Management or policy recommendations are outside the scope of this work, but the data presented here can inform policy or management decisions. While there was considerable variability in emissions and the area burned during the study period, our findings indicate that both increased, and the greatest proportions of wildland area burned and emissions arose from western states. Higher emissions from forest land, particularly in the west, are likely a function of multiple factors including stocking level, forest health, fuel loads, and past fire history, which suggests that there may be opportunities for reducing wildfire impacts through management actions to address those factors. While the bulk of wildland fire emissions arose from forested land, the large amount of non-forest area burned suggests that these areas may warrant consideration when evaluating potential management strategies. For example, additional analysis to distinguish rangeland from grassland may be called for in some regions where fires tend to occur in these ecosystems. The summaries presented, particularly the two-decade-long record of area burned included in the supplemental tables, may also assist in assessing the potential or risks for carbon projects in different regions. While we focus on federally managed land, the supplemental tables provide a greater level of detail including state-level estimates, which may be useful for developing state-level action plans and informing modeling efforts at a variety of scales.

4.3. Limitations

The data sources we use do not include information relevant to addressing peripheral topics such as the mechanisms of fire ignition or the site and weather characteristics affecting fire severity. The same is true for any association of these fires with land management or owner-specific land uses. We do summarize burned areas and emissions on land according to selected entities. When interpreting these data, it is important to not equate fire emissions on land managed by an agency with the assumption that the agency is the source (of ignition) of the fire, because fires often cross jurisdictional boundaries [43]. In other words, ‘ownership’ of emissions is not the same as the ‘origin’ of a burn, and ownership of fire origin is not in proportion to ownership of burned area. While the MTBS data provide numbers and sizes of fires, we do not analyze finer scale details of concern for more local management such as sub-regional summaries or more specific ownership statuses that may be detailed within the PAD-US data. While differences between fuelbed sources can provide an initial very limited level of uncertainty, specific uncertainties within the various model inputs were not readily quantified within our application of the WFEIS calculator. A future improvement would be to address uncertainties within model inputs, both marginal and joint uncertainties where possible. Because our focus was on providing a consistent set of estimates useful to a variety of stakeholders, we did not attempt to quantify uncertainty.

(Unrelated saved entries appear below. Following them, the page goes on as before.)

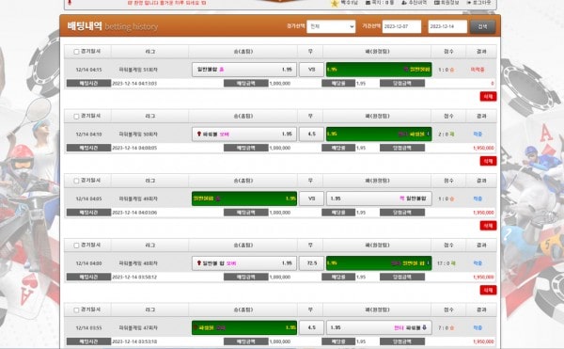
Task: Open the start date field 2023-12-07
Action: pyautogui.click(x=401, y=26)
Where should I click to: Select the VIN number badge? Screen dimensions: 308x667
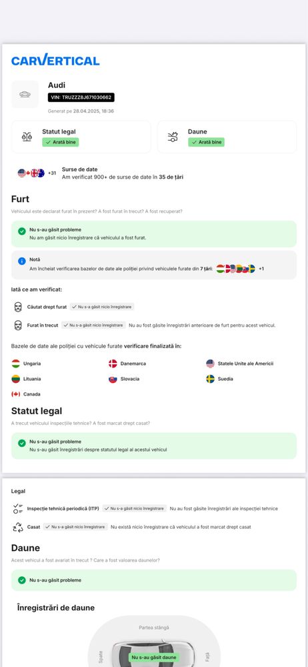[x=81, y=97]
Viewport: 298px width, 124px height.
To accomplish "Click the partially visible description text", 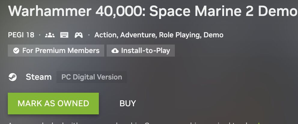I will tap(131, 123).
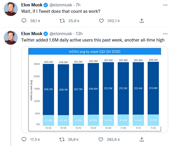Open the mDAU avg by week chart image

(x=95, y=90)
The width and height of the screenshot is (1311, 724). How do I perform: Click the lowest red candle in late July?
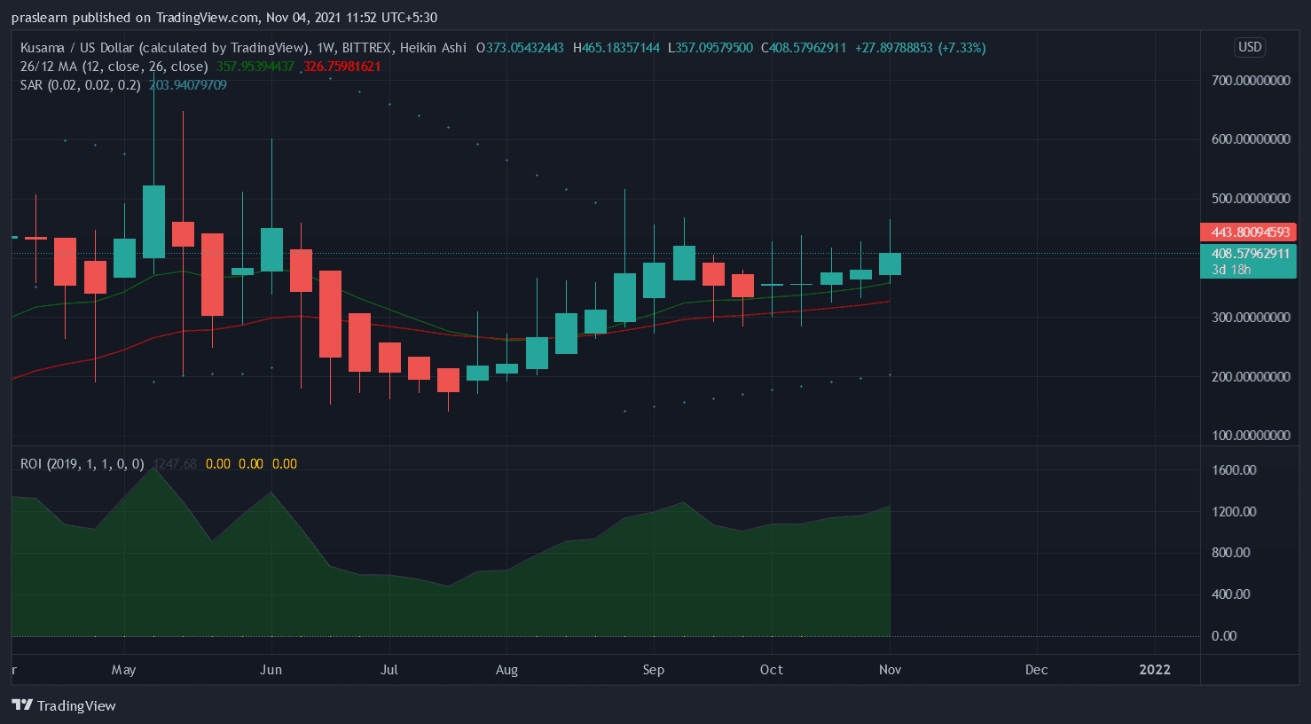(x=448, y=380)
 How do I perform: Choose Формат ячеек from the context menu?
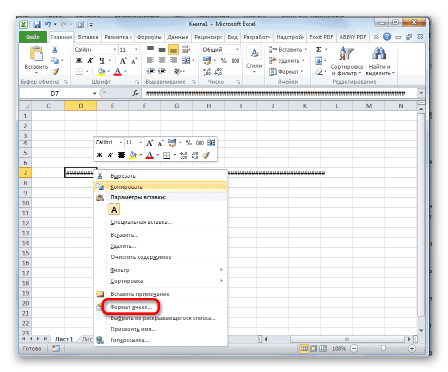(131, 307)
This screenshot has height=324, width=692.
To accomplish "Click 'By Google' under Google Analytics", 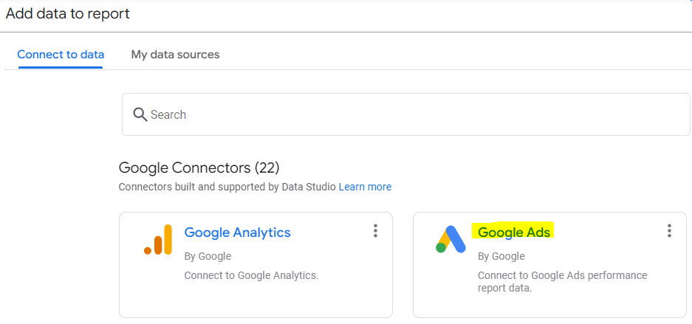I will pos(208,256).
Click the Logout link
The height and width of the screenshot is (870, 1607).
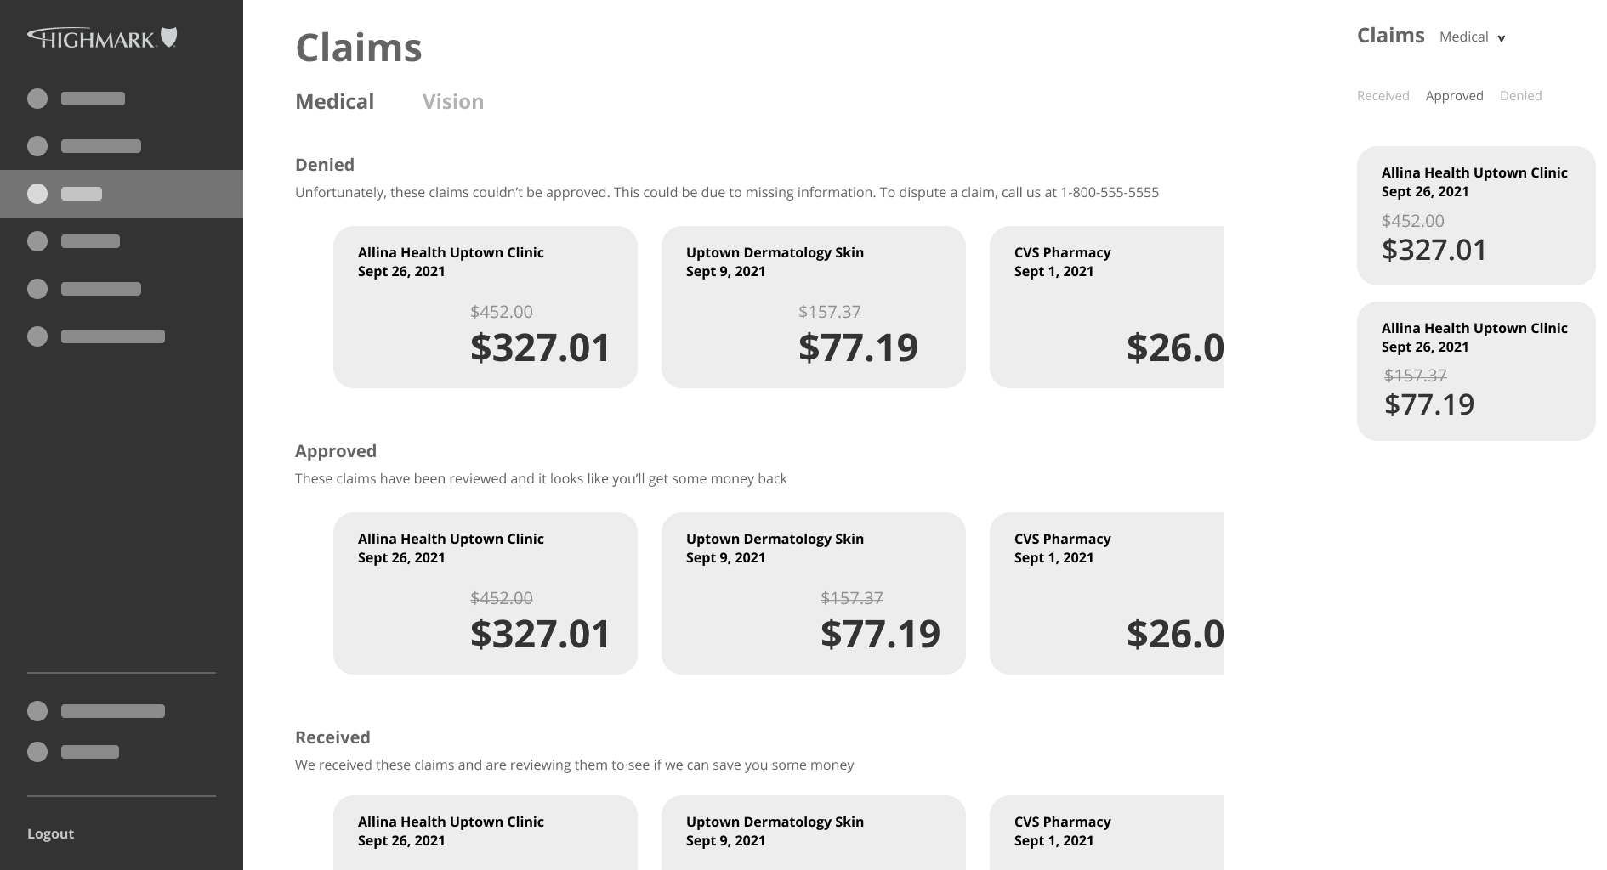[50, 833]
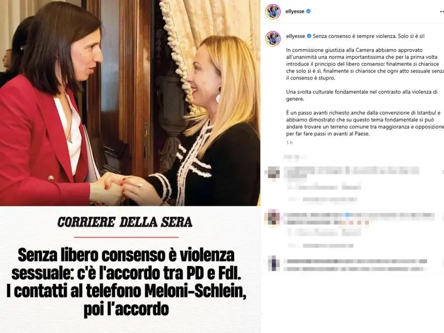Click the verified badge next to the header username
The image size is (444, 333).
(x=309, y=11)
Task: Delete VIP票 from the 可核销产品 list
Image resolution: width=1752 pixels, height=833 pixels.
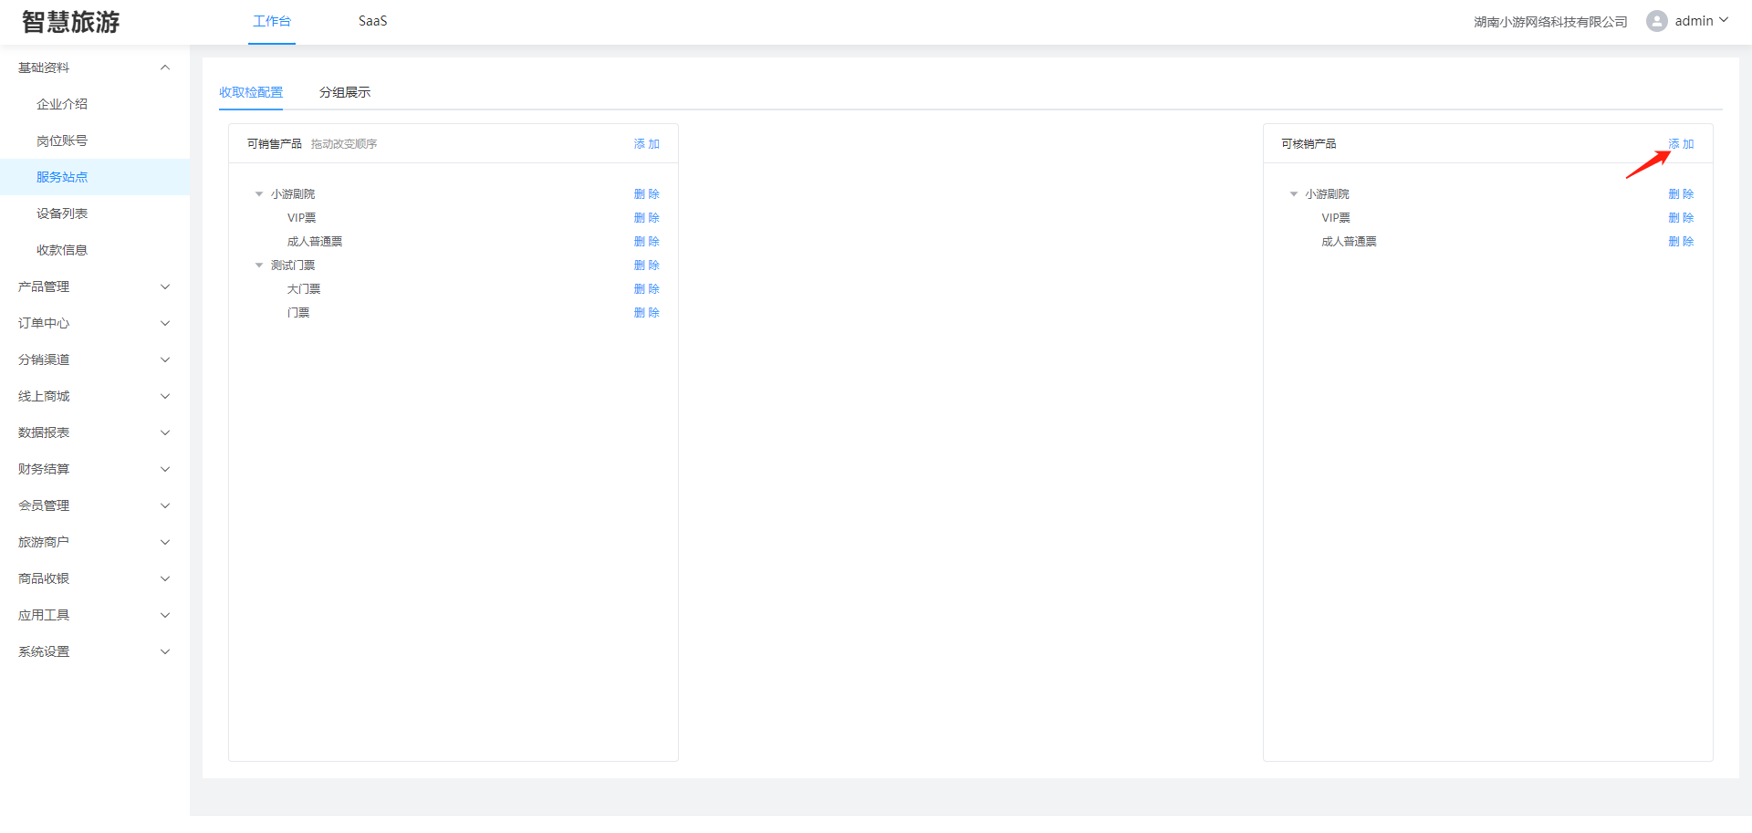Action: [x=1680, y=218]
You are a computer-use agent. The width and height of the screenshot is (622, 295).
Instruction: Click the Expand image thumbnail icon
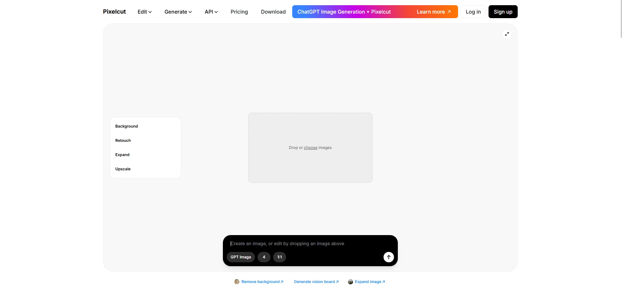(350, 282)
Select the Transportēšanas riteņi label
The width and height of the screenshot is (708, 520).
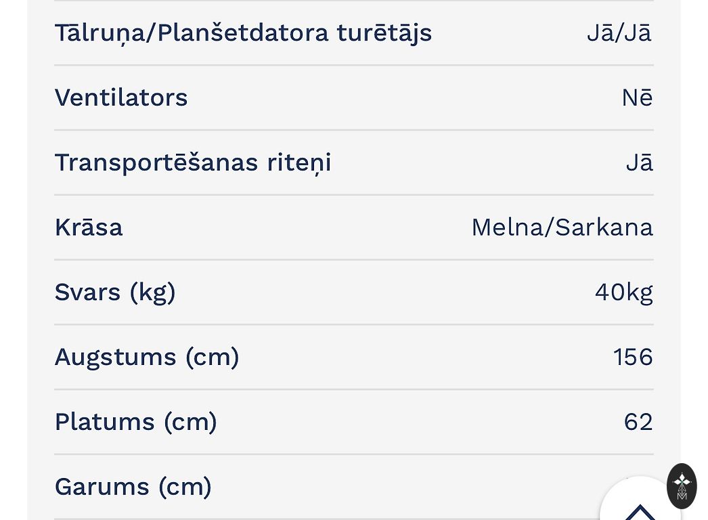tap(193, 163)
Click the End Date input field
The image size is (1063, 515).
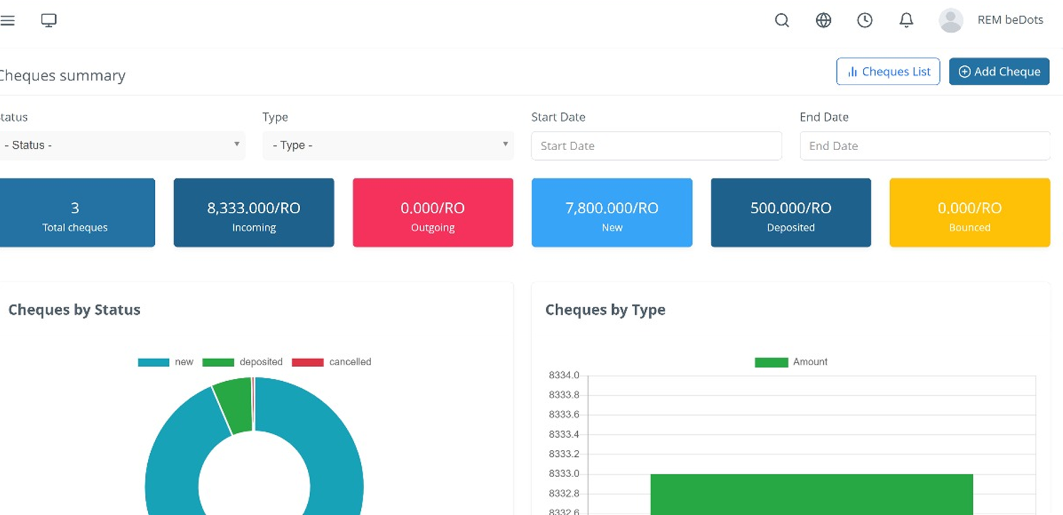(925, 146)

4.4. Future Research Opportunities

The starting points for further analysis include the potential gaps in the MTBS-defined fires as discussed in Smith et al. [38] resulting from differences between MTBS and other burn perimeter sources, such as the burned area mapping product MODIS MCD64A1 [10] or the Wildland Fire Interagency Geospatial Service Interagency Fire Perimeters [44]. These gaps include (1) fires defined by MTBS but not in other burn perimeter datasets; (2) fires defined within other data and not within MTBS; and (3) the mismatches between data directly related to burn size (i.e., fires smaller than the minimum threshold for MTBS fires). The model for producing the fire estimates that we present here is deterministic, with single sources for fires and classification. However, this same approach can lead to quantifying uncertainty through expanding WFEIS calculator inputs for fuelbeds and burn sources. Identifying combinations of multiple alternate inputs from fuelbeds and burn sources and systematically querying the WFEIS calculator for all combinations can be used to build sets of uncertainty in estimates. This is dependent on defining confidence bounds on the FCCS and NAWFD fuels as well as obtaining multiple fire perimeter definitions available through MTBS, MODIS, and WFIGS. However, there are many, including larger, fires that are not consistently represented in the alternate burn source datasets [38], and this challenge is not easily addressed.
An additional direction for continued analysis concerns the two fuelbed sources—FCCS and NAWFD. Obtaining spatial representations of both datasets may make it possible to explicitly allocate forest versus non-forest land within each MTBS burn perimeter instead of using the independent land cover images to allocate such divisions within perimeters. While this approach may or may not affect forest versus non-forest land allocation, it may be useful to better reflect changes in vegetation structure across large-footprint fires. These same spatial data may be useful in evaluating the apparently highly skewed distributions of fuel in some of the NAWFD locations.

5. Conclusions

Key findings from this 21-year summary of wildland fire emissions and area burned include the following: (1) forests account for most wildland fire emissions, despite the greater non-forest area burned annually; (2) federal land is the source of most of annual wildland fire emissions; (3) most of the wildland area burned and fire emissions are in the western United States; and (4) among federal agencies, FS-administered land in CONUS was the greatest single source of the United States’ emissions in 16 of the 21 years. The remaining 5 years were characterized by extensive Alaskan fires, with the majority of federal land fire emissions on BLM and FWS land (recalling that FS-managed land in Alaska consists of wetter forest types). In short, the major contributions to wildland fire emissions in any given year are forest fires occurring on FS land or in Alaska.

Supplementary Materials

The following supporting information can be downloaded at: https://www.mdpi.com/article/10.3390/f16081205/s1, Table S1—Annual wildland fire CO2 emissions by region and manager, 2001–2021; Table S2—Wildland area burned annually by region and manager, 2001–2021; Table S3. Mean wildland fire emissions for forest and non-forest land, on federal land and all land; Table S4. Mean wildland area burned for forest and non-forest land, on federal land and all land.

Author Contributions

Initial concept 30/70 (C.M.H./J.E.S.); analysis 50/50; initial writing 70/30 (C.M.H./J.E.S.); and final manuscript and revisions 90/10 (C.M.H./J.E.S.). All authors have read and agreed to the published version of the manuscript.

Funding

This research received no external funding.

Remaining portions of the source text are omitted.